If you've spent some time in Excel, you've probably noticed a little paintbrush icon sitting near the top-left corner of your screen. It's possible you've even clicked it by accident without noticing anything happen. That used to be my approach, too.
This unassuming button is one of the most overlooked tools in Excel, which is a shame because it's also one of the biggest time-savers for anyone who spends hours formatting spreadsheets. If you regularly revamp large datasets, it's well worth learning what this button does.
Screenshot by Ada
The paintbrush button near the top-left corner of the Home tab is called Format Painter, and it lives in the Clipboard group. Think of it as a copy-and-paste button, but exclusively for formatting. It copies the look of a cell, or even a shape, image, or AutoShape, and applies that formatting somewhere else without affecting the data or value in the destination cell.
Format Painter copies font color, font size, font style, cell shading, border styles, and almost anything else that affects appearance. Just as importantly, it leaves the contents alone. Values, formulas, and text stay exactly where they are. You're not duplicating information, just copying the way it looks.
There are two ways to use it. First, if you want to copy the formatting from one cell to another as a one-time job, select your source cell, click the Format Painter once, and then click the cell you want to match. Once the formatting is applied, the tool switches itself off automatically.
Alternatively, if you want to apply the same formatting to multiple non-adjacent cells, you must double-click Format Painter instead. After selecting your source cell, double-click the button to apply the formatting to as many cells as you want, even if they're scattered across different parts of the worksheet, without having to reselect the tool each time. When you're finished, press the Escape key or click the Format Painter button again to turn it off.
Using Format Painter like a pro Keyboard shortcuts, smarter workflows, and a few gotchas to watch for
Once you've got the basics down, a few refinements can make Format Painter even faster to use. It helps to know when to reach for it and when a simpler tool will do the job.
People often confuse Format Painter with the F4 key, but they solve different problems. F4 just repeats your last action, which is great for something like coloring five separate cells yellow, one at a time. Format Painter, on the other hand, copies an entire formatting profile in one go, including fonts, colors, borders, and more. If you're copying a more complex style, reach for the paintbrush. If you're only repeating a single change you've just made, F4 is the quicker option.

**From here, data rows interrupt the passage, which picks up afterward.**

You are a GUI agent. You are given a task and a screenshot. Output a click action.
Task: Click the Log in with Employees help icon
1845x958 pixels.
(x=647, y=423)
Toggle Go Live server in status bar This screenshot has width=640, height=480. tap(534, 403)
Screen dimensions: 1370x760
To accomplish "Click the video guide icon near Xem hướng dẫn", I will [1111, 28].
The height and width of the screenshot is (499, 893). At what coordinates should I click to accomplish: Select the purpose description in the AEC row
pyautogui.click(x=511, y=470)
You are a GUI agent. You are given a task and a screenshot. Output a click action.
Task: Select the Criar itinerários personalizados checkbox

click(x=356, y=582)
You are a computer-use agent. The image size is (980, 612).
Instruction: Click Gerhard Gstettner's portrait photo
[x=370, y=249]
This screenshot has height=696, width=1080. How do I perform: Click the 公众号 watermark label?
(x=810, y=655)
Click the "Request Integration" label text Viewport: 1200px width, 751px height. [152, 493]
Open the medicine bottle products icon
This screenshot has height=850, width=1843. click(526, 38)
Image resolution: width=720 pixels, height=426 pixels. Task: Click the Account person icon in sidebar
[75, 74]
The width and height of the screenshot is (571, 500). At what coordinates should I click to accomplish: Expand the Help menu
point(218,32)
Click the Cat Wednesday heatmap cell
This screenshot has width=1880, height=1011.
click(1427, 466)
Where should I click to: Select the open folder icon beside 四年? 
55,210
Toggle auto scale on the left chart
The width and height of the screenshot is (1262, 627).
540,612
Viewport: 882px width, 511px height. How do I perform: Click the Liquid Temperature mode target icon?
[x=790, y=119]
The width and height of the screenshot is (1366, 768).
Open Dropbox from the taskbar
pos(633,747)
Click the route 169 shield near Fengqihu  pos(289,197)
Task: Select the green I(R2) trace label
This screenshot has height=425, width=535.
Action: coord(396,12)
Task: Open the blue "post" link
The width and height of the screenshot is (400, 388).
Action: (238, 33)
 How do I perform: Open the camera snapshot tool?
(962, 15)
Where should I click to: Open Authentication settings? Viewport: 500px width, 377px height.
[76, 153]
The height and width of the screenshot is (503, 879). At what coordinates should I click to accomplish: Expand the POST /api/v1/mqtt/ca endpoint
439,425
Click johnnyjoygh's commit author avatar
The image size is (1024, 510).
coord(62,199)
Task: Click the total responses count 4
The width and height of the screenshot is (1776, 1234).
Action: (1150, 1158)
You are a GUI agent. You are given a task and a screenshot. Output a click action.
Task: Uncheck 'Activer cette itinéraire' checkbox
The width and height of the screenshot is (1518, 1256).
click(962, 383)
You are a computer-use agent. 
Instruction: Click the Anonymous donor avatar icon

If you prefer to keep your hands on the keyboard, there are a few Excel keyboard shortcuts worth learning. Pressing Alt + H + F + P activates Format Painter directly from the ribbon, though using the arrow keys afterward can sometimes cancel the tool before you've applied the formatting. You can also copy a cell with Ctrl + C, then press Alt + H + V + R to paste formatting only, leaving the underlying content untouched. Another option is Ctrl + Alt + V, followed by T and Enter, which opens Paste Special with formatting preselected. On some Microsoft 365 builds, Alt + Ctrl + C and Alt + Ctrl + V will even copy and paste formatting directly, with no menus required. I'm not much of a keyboard shortcut person myself, but if you are, these are the ones worth learning to get the most out of this feature.
It's also worth knowing where Format Painter can cause you headaches. Conditional formatting is one example. Excel often locks onto absolute references, such as $A$1, so copied formatting can point back to the original source cell instead of adjusting to the new data. If the double-click lock feature refuses to cooperate, your mouse settings are usually to blame; try slowing the double-click speed in your Windows settings page. Third-party clipboard managers for Windows or other operating systems can also interfere, sometimes preventing the paintbrush cursor from appearing altogether, so it's worth disabling them temporarily if you run into that issue. Finally, if you're trying to select multiple non-contiguous cells by holding Ctrl, that shortcut doesn't work with Format Painter. In that situation, the double-click lock is your only option.
A small tool that saves big timeOnce you start using Format Painter, it's hard to imagine formatting spreadsheets without it. It takes one of the most repetitive parts of working on a spreadsheet and turns it into a couple of clicks, which is why it’s one of Excel’s most useful copy-and-paste features for formatting.
Once you've mastered the single-click and double-click modes and know when to use F4 instead, you'll spend far less time rebuilding the same formatting cell by cell and more time focusing on your data.